Le quaestiones perpetuae istituite da Silla furono 6, e precisamente quelle:

  1. de repetundis: per le estorsioni magistratuali
  2. de maiestate: per i casi di alto tradimento e di insubordinazione contro gli organi della Repubblica
  3. de ambitu: per la corruzione elettorale
  4. de peculatu: per la sottrazione di denaro pubblico
  5. de sicariis et veneficis: per gli omicidi e altri reati simili
  6. de falsis: per il falso testamentario e nummario (falsità in monete e valori equiparati).

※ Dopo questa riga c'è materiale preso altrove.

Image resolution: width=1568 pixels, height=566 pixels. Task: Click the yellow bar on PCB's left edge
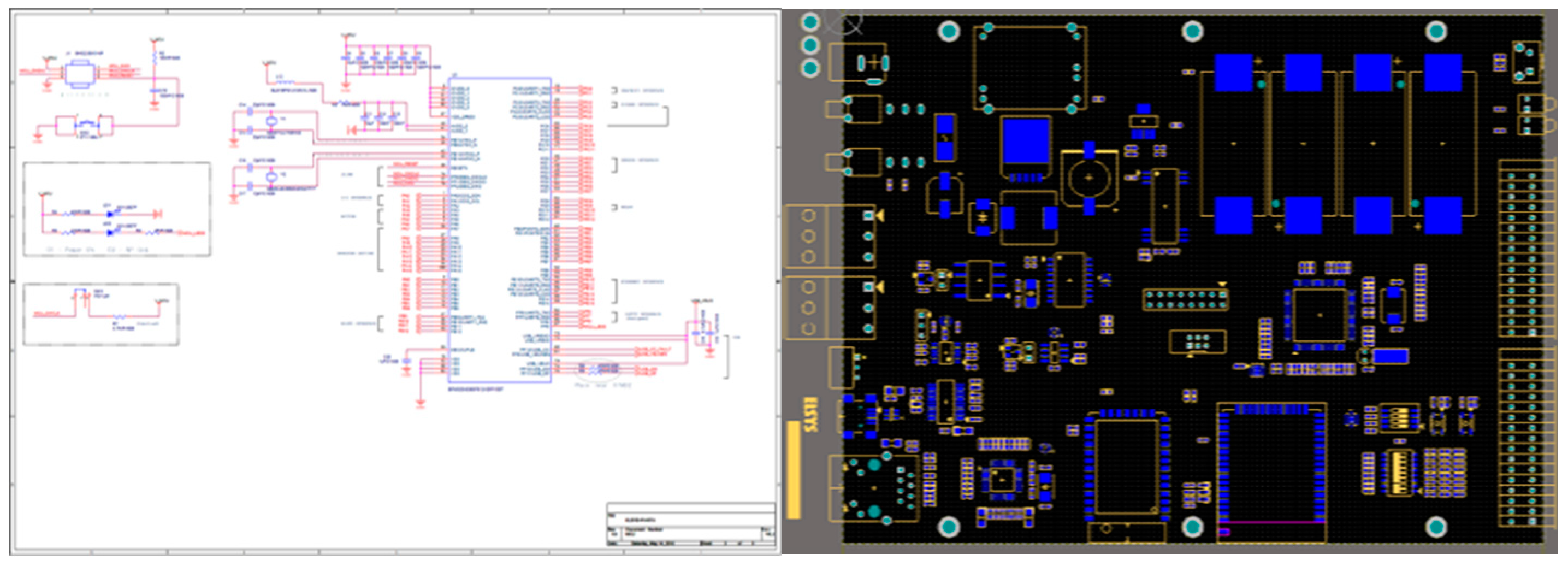(x=793, y=469)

Riguardo alla quaestio de maiestate le fonti che consentono di stabilire che furono ad essa devolute varie specie di attentato alla sovranità del popolo romano e dei suoi organi commesse da magistrati o da promagistrati. Non può dubitarsi che la pena fosse capitale. Lo scopo politico che Silla perseguiva era quello di limitare le prerogative giudiziarie dei tribuni della plebe, frenando la pratica dei processi tribunizi dinanzi al popolo.

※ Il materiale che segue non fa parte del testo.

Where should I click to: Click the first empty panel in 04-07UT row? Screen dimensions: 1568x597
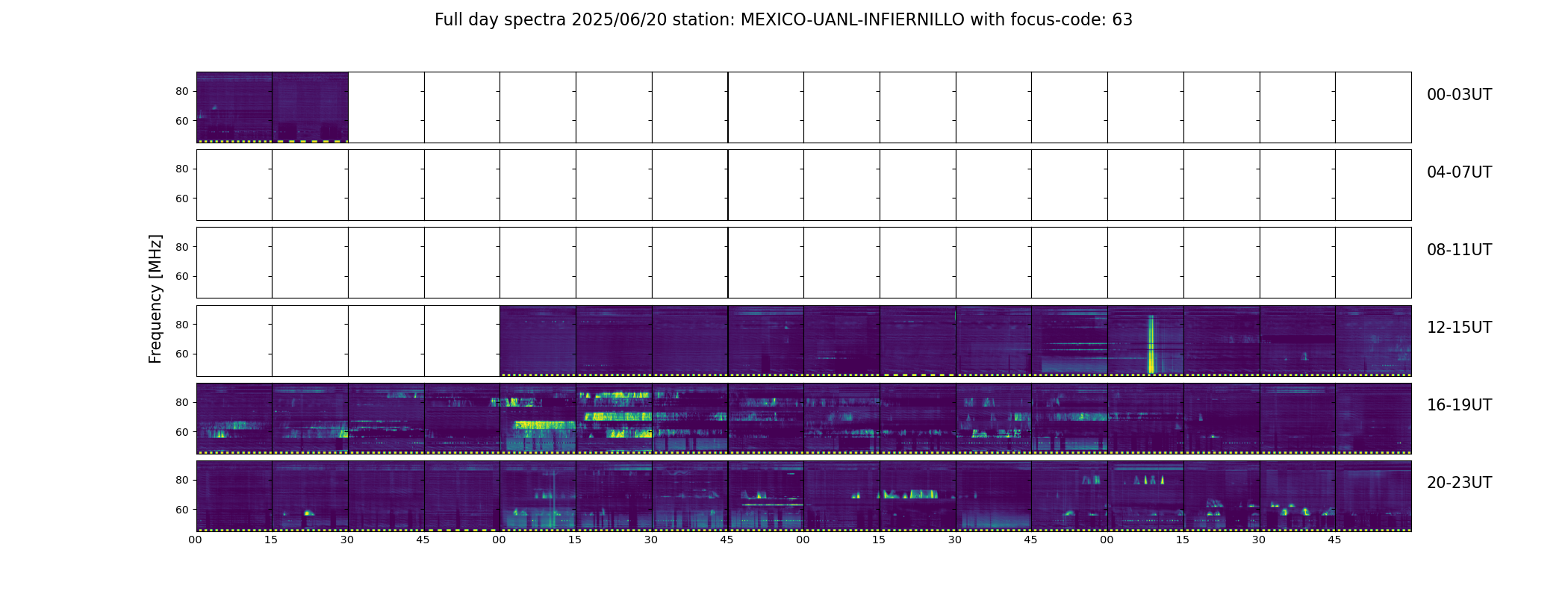pos(234,185)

A Silla si deve probabilmente l’istituzione della prima quaestio perpetua in materia di ambitus, così come il riordino della quaestio de peculatu.

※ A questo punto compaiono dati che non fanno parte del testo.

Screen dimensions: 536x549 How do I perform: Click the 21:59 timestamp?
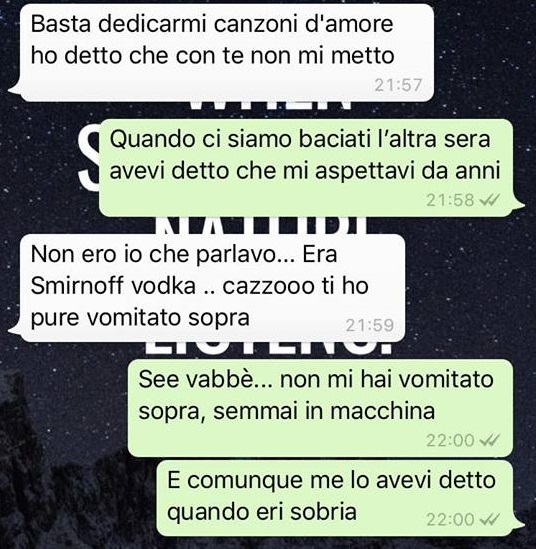click(370, 326)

Tra le corti relative ai reati comuni va in primo luogo ricordata la quaestio de sicariis et veneficis. L’unificazione delle due corti in un unico tribunale fu opera di Silla. Ad esso furono deferiti, colpendoli di pena capitale, non soltanto gli omicidi perpetrati con armi o per mezzo di sostanze venefiche, ma anche altre azioni criminose che pur essendo solo indirettamente suscettibili di cagionare la morte di un uomo, costituivano un pericolo per la pace sociale. La legge di Silla mirava quindi a colpire i membri delle bande armate al servizio delle opposte fazioni che con le loro stragi avevano per lungo tempo turbato la vita di Roma. Probabilmente la competenza della quaestio de sicariis si estendeva anche al parricidio.

Una creazione originale di Silla fu la quaestio de falsis. Ad essa fu devoluta la cognizione di varie ipotesi di falsificazione di testamenti e la contraffazione monetaria. Alla corte fu affidato il compito di perseguire, colpendole con pena capitale, le più gravi e diffuse ipotesi di falsificazione nummaria.

Alla legislazione di Silla risale altresì l’introduzione di una quaestio de iniuriis, per la persecuzione di taluni casi di aggressione aggravata e di violazione di domicilio che erano anteriormente perseguiti attraverso il procedimento privato ordinario. L’autore dell’ingiuria poteva essere accusato solo dal soggetto che l’aveva subita, e la pena pecuniaria prevista era destinata allo stesso accusatore-parte lesa. Si trattava pertanto di un’azione privata esercitata nelle forme di una quaestio. Il tribunale probabilmente non aveva carattere permanente ed il pretore urbano formato a caso per caso un banco di giurati, dinanzi al quale si svolgeva poi il dibattimento sotto la presidenza di un quaesitor appositamente nominato.